_What to do_:
1 - From the text on young adults with ASD, return the passage between "your child’s growth" and "to get around.)", inclusive, copied word for word.
2 - Translate this sentence from the text on young adults with ASD into Spanish: "Creating a structure in the home is paramount, as it is possible to see a decline in independence and overall wellness."
3 - Answer these questions using the text on young adults with ASD:
(a) In the absence of structures, what will individuals with ASD create when given extended 'free' time?
(b) What should a young adult not rely on to get around?
(c) What program did the writer develop at Hopkins Education Services?
Start of Excerpted text
In my experience, this is the critical point when parents and families must be educated on how best to support their child and continue with the transition plan established with the school/case manager in the previous years. Individualized planning will ensure that the level of supports needed for transitioning into adulthood match the needs of the individual to optimize independence. Creating a structure in the home is paramount, as it is possible to see a decline in independence and overall wellness. As is often the case, in the absence of structures, individuals with ASD will create their own habits and routines when provided extended ‘free’ time. It could then become difficult to extinguish these habits with out a comprehensive behavior intervention plan.  A solid transition plan will provide an opportunity for an individual to continue moving forward toward their goals as they transition into their post-secondary options.

 

So what can you do to support your young adult transition into adulthood?

 

 

As your child prepares to exit public education, ensure some structures/supports are in place to continue

your child’s growth and progression toward independence. You must also educate yourself.  Below are some questions that I have focused on when working with young adults and families as they transition out of public education settings:

  • How will your child get around independently to recreational, educational, or employment activities?  (They should not rely on a ‘Parent Taxi’ to get around.)

  • What government or private agencies are in your area to support your child in their area(s) of need? (mentor/coach, psychologist, therapist, speech language pathologist, higher education support services, etc.)

  • What social groups are available for your child to join?  How will your child be able to connect with friends/peers to be social? (If there are none, how could you create one?)

  • What daily living skills does your child need to live independently?  What residential options are available for your child?

  • Is there a balance of work and social/recreational activities to stimulate and motivate your child as they navigate adulthood?  

  • What are some attainable goals for the next month? 6 months? A year?

Being able to answer a majority of the fore-mentioned questions with certainty and clarity will help to support your young adult with ASD as they strive to become successful and independent.  If you are a parent of a young adult with ASD who has already exited public education and are seeking support, support is out there. Have faith that independence and success for your child is within reach and seek support.

 

I would also like  bring attention to a crucial fact that young adults with ASD are young adults first, and desire to be treated equally and feel success, as would anybody else.  Focusing on the individual is central to my work at Hopkins Education Services in developing the Mighty & Mindful program for youth with ASD and it has proven to translate into happy and successful young adults.

 

 

Roux, Anne M., Shattuck, Paul T., Rast, Jessica E., Rava, Julianna A., and Anderson, Kristy, A. National Autism Indicators Report: Transition into Young Adulthood. Philadelphia, PA: Life Course Outcomes Research Program, A.J. Drexel Autism Institute, Drexel University, 2015.
End of Excerpted text
Start of Exercise data
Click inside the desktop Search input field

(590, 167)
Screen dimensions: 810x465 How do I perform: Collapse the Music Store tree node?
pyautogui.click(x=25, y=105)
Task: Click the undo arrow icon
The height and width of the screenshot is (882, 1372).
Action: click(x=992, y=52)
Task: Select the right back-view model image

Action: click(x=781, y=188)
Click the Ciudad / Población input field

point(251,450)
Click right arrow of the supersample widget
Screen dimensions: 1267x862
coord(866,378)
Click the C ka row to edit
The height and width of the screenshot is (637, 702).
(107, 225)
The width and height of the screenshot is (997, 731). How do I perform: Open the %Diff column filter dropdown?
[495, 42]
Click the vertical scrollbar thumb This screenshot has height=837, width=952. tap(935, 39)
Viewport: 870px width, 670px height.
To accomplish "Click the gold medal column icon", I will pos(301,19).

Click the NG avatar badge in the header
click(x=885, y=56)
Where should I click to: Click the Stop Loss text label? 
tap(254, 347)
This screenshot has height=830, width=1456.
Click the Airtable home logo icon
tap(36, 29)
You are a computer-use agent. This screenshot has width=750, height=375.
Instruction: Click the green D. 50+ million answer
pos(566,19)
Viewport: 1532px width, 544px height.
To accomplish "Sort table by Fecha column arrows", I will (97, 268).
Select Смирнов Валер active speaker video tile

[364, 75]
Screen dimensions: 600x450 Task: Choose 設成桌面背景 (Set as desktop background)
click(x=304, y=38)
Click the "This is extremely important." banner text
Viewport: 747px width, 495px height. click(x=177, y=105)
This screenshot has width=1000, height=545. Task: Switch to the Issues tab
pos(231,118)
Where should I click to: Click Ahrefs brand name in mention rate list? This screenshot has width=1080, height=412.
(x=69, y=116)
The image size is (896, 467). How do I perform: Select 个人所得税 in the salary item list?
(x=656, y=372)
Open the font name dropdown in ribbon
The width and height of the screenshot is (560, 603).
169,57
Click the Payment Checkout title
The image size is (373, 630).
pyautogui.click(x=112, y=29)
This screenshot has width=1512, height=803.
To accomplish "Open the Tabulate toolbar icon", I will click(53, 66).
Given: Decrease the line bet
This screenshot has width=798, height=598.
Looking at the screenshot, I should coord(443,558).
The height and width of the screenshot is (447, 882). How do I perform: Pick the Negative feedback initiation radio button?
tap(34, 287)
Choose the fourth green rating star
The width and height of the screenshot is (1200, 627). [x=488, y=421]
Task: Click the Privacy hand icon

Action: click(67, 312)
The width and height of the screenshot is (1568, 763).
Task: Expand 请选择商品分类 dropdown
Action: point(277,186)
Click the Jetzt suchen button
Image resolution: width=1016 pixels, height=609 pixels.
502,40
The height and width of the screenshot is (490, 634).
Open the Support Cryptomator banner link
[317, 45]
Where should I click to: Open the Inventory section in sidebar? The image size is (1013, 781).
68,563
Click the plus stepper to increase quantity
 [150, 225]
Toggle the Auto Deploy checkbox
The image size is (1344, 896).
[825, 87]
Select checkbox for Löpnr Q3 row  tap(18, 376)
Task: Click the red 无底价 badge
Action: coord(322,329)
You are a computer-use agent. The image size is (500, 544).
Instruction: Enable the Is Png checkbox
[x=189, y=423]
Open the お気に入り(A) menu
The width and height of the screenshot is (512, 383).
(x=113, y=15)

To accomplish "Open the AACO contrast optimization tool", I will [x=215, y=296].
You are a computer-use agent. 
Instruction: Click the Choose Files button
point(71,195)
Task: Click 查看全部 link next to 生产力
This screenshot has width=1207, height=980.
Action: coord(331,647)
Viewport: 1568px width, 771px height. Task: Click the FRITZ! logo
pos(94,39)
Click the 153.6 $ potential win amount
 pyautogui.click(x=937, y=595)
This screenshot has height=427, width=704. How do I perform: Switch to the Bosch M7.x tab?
End of Exercise data
_Problem solutions_:
1 -
your child’s growth and progression toward independence. You must also educate yourself.  Below are some questions that I have focused on when working with young adults and families as they transition out of public education settings:

  • How will your child get around independently to recreational, educational, or employment activities?  (They should not rely on a ‘Parent Taxi’ to get around.)

2 - Crear una estructura en el hogar es primordial, ya que es posible observar un deterioro en la independencia y en el bienestar general.

3 -
(a) Their own habits and routines.
(b) A 'Parent Taxi'.
(c) The Mighty & Mindful program for youth with ASD.